The AI Strategy of Apple: A Discussion

Apple appears uninterested when it comes to banking and capitalizing on the recent developments in artificial intelligence, unlike other tech companies. Some observers have even accused it of lagging or even falling behind its contemporaries. Take note that Google has been pursuing various research and development activities across the different fields of AI while Microsoft has used the AI models from OpenAI to develop and deploy generative AI products and applications to its consumer base. However, despite its apparent indifference, Apple has been using artificial intelligence across the different facets of its product strategy. This is discernible from its range of hardware and software products.

Understanding the AI Strategy of Apple: How Apple Has Integrated Artificial Intelligence in Its Business Strategy

An artificial intelligence strategy or an AI strategy is a blueprint that outlines how an organization can use artificial intelligence to complement or improve further its overall organizational strategy and meet its organizational goals and objectives. Developing and implementing an AI strategy can bring forth several advantages.

Nevertheless, to understand the AI strategy of Apple, specifically how it uses artificial intelligence to add value to its business, it is first important to underscore the fact that it is a technology company that operates as a fabless chipmaker, a consumer electronics company, a software developer, and a publisher or distributor of content.

Apple has been factoring in the practical applications of artificial intelligence across its various business interests. These applications translate into hardware capabilities and software features. The specific AI strategy of the company is embedded into its product strategy and its more specific hardware and software strategies.

Hardware Capabilities: Using AI in the Design of Components that Power Consumer Electronic Devices

The hardware portfolio of Apple includes both end-use consumer electronic devices and specific hardware components. Most of the components used in its products are outsourced from different suppliers and contract manufacturers. It is still important to note that it is heavily involved in the design of these components. Hardware design is an integral part of its product strategy. The company has been using different AI principles and technologies to design hardware components that power the most advanced features of its consumer electronic devices.

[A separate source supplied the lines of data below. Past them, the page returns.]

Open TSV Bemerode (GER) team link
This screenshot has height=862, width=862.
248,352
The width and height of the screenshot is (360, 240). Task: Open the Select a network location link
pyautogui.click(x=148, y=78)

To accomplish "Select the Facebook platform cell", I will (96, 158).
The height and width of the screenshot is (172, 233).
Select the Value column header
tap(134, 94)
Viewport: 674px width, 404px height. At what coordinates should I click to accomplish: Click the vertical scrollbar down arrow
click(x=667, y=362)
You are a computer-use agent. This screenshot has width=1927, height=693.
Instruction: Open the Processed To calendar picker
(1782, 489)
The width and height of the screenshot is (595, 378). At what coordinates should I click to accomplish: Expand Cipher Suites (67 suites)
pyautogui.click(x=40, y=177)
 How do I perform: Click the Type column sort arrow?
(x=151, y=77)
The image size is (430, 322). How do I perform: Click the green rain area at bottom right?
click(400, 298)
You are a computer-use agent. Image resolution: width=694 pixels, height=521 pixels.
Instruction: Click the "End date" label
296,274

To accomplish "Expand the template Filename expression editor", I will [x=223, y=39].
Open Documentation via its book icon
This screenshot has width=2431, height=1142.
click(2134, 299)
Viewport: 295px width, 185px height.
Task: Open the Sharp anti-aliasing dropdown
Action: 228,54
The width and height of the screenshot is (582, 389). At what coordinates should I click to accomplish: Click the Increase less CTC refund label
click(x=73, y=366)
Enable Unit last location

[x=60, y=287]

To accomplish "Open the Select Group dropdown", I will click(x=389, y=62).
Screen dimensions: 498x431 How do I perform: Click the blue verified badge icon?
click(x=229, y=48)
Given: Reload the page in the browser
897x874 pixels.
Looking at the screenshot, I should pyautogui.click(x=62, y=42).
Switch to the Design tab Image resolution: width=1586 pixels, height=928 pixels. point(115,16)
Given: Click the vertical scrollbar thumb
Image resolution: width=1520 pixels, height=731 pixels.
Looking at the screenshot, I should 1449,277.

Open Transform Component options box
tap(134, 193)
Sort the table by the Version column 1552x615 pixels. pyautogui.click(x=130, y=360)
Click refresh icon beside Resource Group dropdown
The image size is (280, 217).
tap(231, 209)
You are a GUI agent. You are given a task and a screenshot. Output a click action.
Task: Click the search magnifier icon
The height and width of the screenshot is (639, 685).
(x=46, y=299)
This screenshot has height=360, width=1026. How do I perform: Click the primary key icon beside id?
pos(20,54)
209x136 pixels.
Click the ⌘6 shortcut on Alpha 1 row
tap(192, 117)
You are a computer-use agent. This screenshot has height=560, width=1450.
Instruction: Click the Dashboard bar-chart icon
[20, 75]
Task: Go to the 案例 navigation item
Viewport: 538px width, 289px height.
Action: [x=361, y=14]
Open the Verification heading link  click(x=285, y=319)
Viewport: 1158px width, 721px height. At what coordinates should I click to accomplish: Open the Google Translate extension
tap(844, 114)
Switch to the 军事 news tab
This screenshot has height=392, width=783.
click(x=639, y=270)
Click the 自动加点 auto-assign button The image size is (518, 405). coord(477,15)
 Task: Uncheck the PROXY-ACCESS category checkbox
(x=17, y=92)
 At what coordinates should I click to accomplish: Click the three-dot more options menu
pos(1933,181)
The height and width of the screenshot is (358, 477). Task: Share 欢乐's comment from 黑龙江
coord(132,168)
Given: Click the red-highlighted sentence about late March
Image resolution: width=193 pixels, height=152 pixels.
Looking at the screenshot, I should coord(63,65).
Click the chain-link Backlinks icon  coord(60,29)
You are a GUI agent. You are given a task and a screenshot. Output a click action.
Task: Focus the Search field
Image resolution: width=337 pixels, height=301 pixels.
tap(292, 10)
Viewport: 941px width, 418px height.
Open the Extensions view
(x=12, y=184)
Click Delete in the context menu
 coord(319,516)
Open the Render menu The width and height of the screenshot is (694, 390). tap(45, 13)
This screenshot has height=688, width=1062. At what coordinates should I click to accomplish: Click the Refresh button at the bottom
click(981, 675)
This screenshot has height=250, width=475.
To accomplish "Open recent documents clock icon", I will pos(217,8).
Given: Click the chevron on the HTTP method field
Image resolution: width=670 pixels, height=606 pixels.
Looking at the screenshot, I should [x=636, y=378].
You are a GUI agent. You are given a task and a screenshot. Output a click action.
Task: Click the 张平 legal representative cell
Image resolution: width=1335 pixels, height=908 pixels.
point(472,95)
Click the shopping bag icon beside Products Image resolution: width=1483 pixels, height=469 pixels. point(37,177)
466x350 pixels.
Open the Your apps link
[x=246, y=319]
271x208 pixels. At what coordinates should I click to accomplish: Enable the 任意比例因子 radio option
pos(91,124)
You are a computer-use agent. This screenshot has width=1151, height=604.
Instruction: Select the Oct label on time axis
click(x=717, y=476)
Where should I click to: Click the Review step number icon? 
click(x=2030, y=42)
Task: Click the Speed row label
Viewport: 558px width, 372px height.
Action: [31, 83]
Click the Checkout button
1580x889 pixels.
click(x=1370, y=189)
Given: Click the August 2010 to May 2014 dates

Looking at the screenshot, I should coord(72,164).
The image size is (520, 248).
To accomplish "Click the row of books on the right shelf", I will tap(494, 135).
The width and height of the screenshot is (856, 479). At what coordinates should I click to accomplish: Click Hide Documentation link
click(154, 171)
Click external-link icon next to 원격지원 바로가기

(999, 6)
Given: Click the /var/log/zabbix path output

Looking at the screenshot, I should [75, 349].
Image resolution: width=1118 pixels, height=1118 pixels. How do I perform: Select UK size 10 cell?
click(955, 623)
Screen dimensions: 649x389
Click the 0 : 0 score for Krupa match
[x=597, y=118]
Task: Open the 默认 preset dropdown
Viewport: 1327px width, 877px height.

Below are examples demonstrating the AI strategy of Apple as it applies to hardware design and overall product strategy:

• Neural Engine: A prime demonstration of the AI strategy of Apple is the inclusion of an AI accelerator or a neural processing unit called the Neural Engine. This coprocessor is designed for accelerating AI operations and tasks was first introduced in 2017 as part of the Apple A11 Bionic system-on-a-chip. This AI accelerator is now a staple component of newer generations of A series and M series chips.

• Image Signal Processor: Mac and iPhone devices are also equipped with an image signal processor integrated within their respective M series and A series SoCs. This coprocessor works with the Neural Engine to provide computational video for improved video editing and video rendering processes. This same coprocessor also powers the computational photography capabilities of the iPhone.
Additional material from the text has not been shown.